(Excerpts from a dataset)
· · · ·
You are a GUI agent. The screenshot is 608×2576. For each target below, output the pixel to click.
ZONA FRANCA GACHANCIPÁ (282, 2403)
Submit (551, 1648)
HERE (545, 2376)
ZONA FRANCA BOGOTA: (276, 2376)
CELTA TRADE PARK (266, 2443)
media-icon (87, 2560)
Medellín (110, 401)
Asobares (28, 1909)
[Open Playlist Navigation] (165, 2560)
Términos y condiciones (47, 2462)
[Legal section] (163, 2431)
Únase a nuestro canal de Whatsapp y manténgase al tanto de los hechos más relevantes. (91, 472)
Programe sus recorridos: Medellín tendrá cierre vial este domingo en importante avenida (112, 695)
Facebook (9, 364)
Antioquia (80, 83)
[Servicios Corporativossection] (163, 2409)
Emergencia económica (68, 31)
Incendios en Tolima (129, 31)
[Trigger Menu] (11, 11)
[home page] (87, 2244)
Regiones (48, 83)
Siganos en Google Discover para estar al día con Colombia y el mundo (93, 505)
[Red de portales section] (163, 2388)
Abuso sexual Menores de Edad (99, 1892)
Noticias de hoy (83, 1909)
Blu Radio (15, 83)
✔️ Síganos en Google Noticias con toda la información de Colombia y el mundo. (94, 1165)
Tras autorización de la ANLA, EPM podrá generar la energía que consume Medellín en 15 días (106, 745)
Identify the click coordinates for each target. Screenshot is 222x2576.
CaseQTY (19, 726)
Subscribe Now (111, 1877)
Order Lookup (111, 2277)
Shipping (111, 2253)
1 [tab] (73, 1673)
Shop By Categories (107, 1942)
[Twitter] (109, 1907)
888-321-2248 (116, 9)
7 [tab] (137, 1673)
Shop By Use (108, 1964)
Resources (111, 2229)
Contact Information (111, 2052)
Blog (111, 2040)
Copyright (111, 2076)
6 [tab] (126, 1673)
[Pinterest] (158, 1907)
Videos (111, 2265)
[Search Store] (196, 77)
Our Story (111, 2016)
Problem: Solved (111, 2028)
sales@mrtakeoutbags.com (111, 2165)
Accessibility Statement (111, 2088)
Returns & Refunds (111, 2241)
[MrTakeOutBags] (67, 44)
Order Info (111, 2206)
· · · ·
ACTIVITY
Copy each record from above exactly, and include every line.

RESULT
You are a GUI agent. The screenshot is 608×2576. For each target below, output the pixel to click.
ZONA FRANCA GACHANCIPÁ (282, 2403)
Submit (551, 1648)
HERE (545, 2376)
ZONA FRANCA BOGOTA: (276, 2376)
CELTA TRADE PARK (266, 2443)
media-icon (87, 2560)
Medellín (110, 401)
Asobares (28, 1909)
[Open Playlist Navigation] (165, 2560)
Términos y condiciones (47, 2462)
[Legal section] (163, 2431)
Únase a nuestro canal de Whatsapp y manténgase al tanto de los hechos más relevantes. (91, 472)
Programe sus recorridos: Medellín tendrá cierre vial este domingo en importante avenida (112, 695)
Facebook (9, 364)
Antioquia (80, 83)
[Servicios Corporativossection] (163, 2409)
Emergencia económica (68, 31)
Incendios en Tolima (129, 31)
[Trigger Menu] (11, 11)
[home page] (87, 2244)
Regiones (48, 83)
Siganos en Google Discover para estar al día con Colombia y el mundo (93, 505)
[Red de portales section] (163, 2388)
Abuso sexual Menores de Edad (99, 1892)
Noticias de hoy (83, 1909)
Blu Radio (15, 83)
✔️ Síganos en Google Noticias con toda la información de Colombia y el mundo. (94, 1165)
Tras autorización de la ANLA, EPM podrá generar la energía que consume Medellín en 15 días (106, 745)
Identify the click coordinates for each target. Screenshot is 222x2576.
CaseQTY (19, 726)
Subscribe Now (111, 1877)
Order Lookup (111, 2277)
Shipping (111, 2253)
1 [tab] (73, 1673)
Shop By Categories (107, 1942)
[Twitter] (109, 1907)
888-321-2248 (116, 9)
7 [tab] (137, 1673)
Shop By Use (108, 1964)
Resources (111, 2229)
Contact Information (111, 2052)
Blog (111, 2040)
Copyright (111, 2076)
6 [tab] (126, 1673)
[Pinterest] (158, 1907)
Videos (111, 2265)
[Search Store] (196, 77)
Our Story (111, 2016)
Problem: Solved (111, 2028)
sales@mrtakeoutbags.com (111, 2165)
Accessibility Statement (111, 2088)
Returns & Refunds (111, 2241)
[MrTakeOutBags] (67, 44)
Order Info (111, 2206)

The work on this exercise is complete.